● **Exercise**
Please report the number of lines in the entries below that contain "will", with nothing added.

[[ The data open ]]

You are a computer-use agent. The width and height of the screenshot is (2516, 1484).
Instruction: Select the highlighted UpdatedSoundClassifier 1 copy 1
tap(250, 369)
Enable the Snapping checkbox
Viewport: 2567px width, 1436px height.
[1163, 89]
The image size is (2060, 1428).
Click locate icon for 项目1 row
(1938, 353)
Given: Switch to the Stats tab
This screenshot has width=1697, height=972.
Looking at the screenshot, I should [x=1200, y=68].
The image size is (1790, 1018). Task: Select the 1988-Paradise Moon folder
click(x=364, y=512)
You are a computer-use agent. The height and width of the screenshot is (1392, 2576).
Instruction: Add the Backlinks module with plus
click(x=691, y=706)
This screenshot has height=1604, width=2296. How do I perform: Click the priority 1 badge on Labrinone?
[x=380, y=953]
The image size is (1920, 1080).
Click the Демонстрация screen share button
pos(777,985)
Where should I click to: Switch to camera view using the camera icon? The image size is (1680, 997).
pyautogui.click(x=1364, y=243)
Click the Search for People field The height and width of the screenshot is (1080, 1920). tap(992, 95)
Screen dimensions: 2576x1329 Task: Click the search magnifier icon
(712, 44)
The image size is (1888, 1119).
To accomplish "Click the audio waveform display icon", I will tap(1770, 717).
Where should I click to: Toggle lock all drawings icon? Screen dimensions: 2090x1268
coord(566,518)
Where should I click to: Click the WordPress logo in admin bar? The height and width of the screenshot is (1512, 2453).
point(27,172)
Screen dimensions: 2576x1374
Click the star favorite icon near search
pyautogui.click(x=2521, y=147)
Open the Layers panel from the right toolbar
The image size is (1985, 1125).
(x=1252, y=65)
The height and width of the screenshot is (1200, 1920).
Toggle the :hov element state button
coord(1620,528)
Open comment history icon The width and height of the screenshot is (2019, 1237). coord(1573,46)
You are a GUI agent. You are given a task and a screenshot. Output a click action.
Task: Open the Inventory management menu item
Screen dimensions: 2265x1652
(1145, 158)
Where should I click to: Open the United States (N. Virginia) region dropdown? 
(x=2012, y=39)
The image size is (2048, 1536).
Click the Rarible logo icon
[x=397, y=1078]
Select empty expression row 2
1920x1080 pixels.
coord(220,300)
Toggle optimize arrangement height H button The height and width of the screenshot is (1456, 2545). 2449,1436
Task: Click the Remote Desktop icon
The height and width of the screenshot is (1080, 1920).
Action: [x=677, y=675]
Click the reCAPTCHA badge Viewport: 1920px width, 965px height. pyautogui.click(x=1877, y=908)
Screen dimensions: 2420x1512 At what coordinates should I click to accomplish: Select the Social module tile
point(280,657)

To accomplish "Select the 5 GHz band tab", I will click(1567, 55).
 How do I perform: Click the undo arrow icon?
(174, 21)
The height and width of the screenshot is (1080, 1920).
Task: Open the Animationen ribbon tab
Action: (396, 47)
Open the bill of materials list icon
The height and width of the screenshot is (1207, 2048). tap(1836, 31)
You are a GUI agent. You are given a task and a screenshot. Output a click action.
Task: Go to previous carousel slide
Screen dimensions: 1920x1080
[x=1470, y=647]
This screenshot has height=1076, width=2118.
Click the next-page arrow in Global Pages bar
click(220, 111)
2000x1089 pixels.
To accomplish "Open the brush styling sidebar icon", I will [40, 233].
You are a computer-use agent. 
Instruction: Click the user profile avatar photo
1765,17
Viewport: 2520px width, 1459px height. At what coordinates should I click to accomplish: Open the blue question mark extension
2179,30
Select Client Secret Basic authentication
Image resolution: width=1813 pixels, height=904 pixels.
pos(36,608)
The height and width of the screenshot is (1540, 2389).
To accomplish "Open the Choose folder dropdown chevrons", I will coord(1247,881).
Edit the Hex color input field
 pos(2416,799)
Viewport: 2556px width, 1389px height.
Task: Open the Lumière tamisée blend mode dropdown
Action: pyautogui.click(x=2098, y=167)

[[ The data closed ]]

● **Result of this task**
4